Es war so ein eigenartiger Tag, wie ich ihn zuvor selten erlebte. Als ich heute Morgen einen Blick aus dem Fenster warf, standen vor der Haustür vier Männer, die ich vorher noch nie gesehen habe. Klar, das mag jetzt nicht gerade ungewöhnlich erscheinen, doch sie standen nicht einfach nur da und warteten darauf, dass ihnen irgendjemand die Tür öffnen würde. Nein; stattdessen starrten sie nach oben und suchten die Fenster des Hauses ab.

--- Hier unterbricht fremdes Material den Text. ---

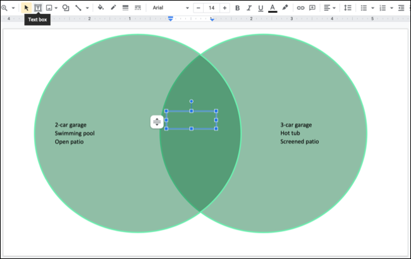
Task: Add a comment using the comment icon
Action: (x=312, y=8)
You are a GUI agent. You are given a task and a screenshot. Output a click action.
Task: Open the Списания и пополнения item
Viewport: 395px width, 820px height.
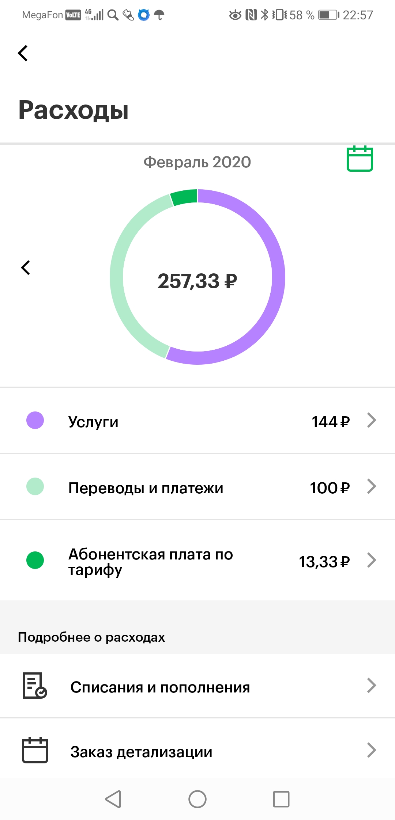(x=160, y=687)
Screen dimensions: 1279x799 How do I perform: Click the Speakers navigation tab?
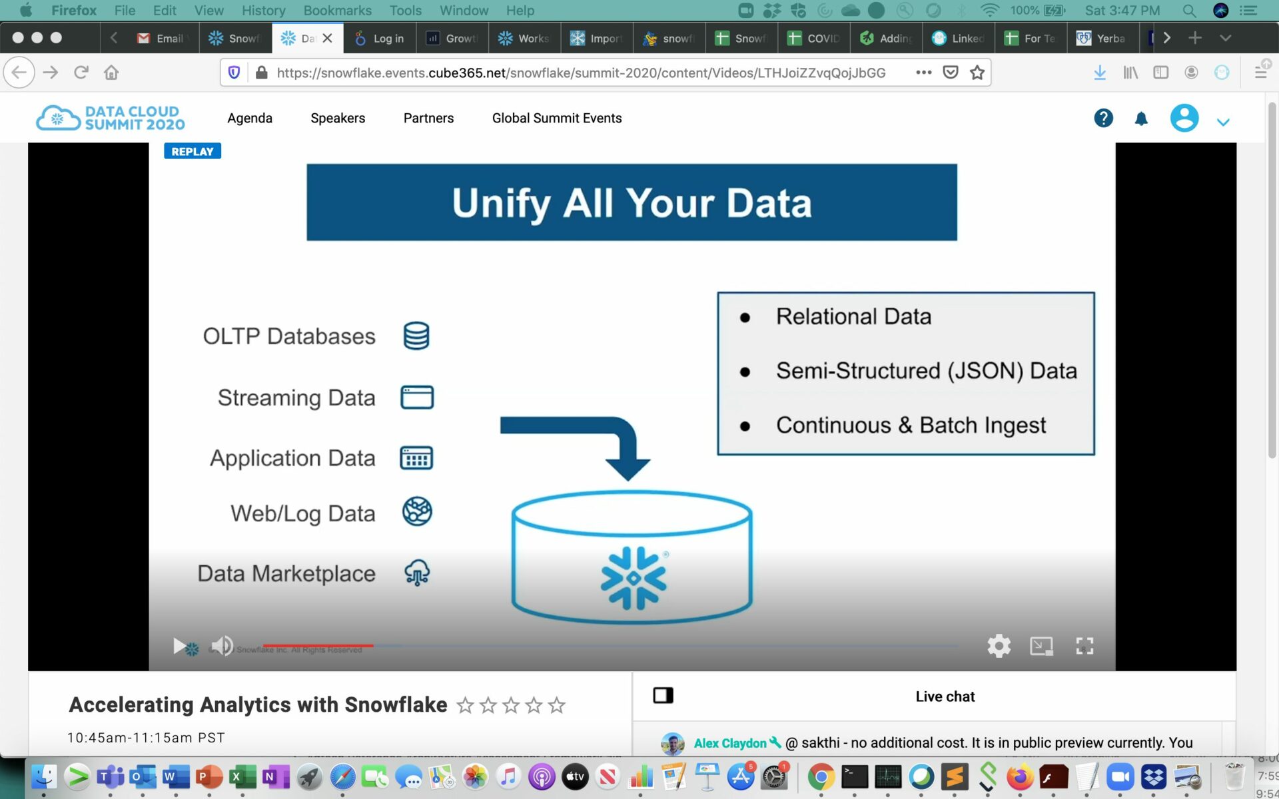(338, 118)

Zwar wohnte ich im dritten Stock und man konnte mich sicherlich nicht von dort unten sehen, erst recht nicht, da es noch sehr früh und demnach recht dunkel war, doch irgendwie beschlich mich abermals diese schauderhafte Paranoia, die mich nunmehr schon seit fast vier Tagen plagte.

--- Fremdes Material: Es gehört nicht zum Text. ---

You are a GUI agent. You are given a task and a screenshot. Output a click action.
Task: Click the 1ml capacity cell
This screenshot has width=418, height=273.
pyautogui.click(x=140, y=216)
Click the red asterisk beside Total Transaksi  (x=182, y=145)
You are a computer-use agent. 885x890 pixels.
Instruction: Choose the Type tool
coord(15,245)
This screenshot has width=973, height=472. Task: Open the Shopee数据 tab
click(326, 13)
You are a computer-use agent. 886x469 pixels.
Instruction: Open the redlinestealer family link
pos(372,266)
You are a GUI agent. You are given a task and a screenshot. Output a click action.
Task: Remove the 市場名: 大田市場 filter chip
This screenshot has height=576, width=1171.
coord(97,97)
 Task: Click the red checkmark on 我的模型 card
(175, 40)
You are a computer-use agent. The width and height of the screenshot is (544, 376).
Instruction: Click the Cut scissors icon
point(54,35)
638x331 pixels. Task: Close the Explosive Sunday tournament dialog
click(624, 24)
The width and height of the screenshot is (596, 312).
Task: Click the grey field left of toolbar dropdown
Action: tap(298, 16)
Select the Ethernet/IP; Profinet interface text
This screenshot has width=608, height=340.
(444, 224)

Vielleicht erkannten sie die Namen auf den Klingeln nicht (die wirklich sehr stark verwischt waren) oder sie hatten ihre Handys vergessen, um demjenigen, auf den sie warteten, zu schreiben, dass er doch bitte herunterkommen sollte, weshalb sie jetzt die Fenster absuchten, in der Hoffnung, einen Blick auf die betreffende Person zu erhaschen und sie über ihr Warten in Kenntnis zu setzen. Vielleicht aber hatten sie sowohl geklingelt als auch die Macht von WhatsApp verwendet, um ihr Vorhaben anzukündigen, und schauten nur durch die Gegend, weil sie in ihrer Wartezeit nichts Besseres zu tun hatten.

Das alles hätte sein können, und es reichte für eine kurze Zeit aus, um mich zu beruhigen, doch als ich eine gute halbe Stunde später wieder aus dem Fenster sah, brachte es auch nichts mehr, mir eher unwahrscheinliche Szenarien einzureden, um mein Gemüt abzukühlen, denn sie standen wieder da – oder immer noch?

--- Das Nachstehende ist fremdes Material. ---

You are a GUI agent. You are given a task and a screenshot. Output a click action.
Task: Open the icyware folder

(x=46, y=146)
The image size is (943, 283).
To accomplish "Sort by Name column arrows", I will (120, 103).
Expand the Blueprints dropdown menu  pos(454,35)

Wie schon zuvor suchten sie noch immer die Fenster des Hauses ab und nebenbei beschlich mich zudem das Gefühl, dass sie sich in der ganzen Zeit nicht ein einziges Mal bewegt hatten. Was jedoch meinen Puls weiterhin nach oben trieb, war die Tatsache, dass nun nichtmehr nur vier, sondern sieben Menschen dort unten standen und die Gesichter nach oben richteten.

Ein kalter Schauer lief mir über den Rücken, denn auch mein verzweifelter Versuch, mich selbst davon zu überzeugen, dass sie einfach kurz weg waren, um Freunde zu holen und nun wieder hier waren, um den achten im Bunde abzuholen, schien nicht glaubwürdig genug für mich zu sein.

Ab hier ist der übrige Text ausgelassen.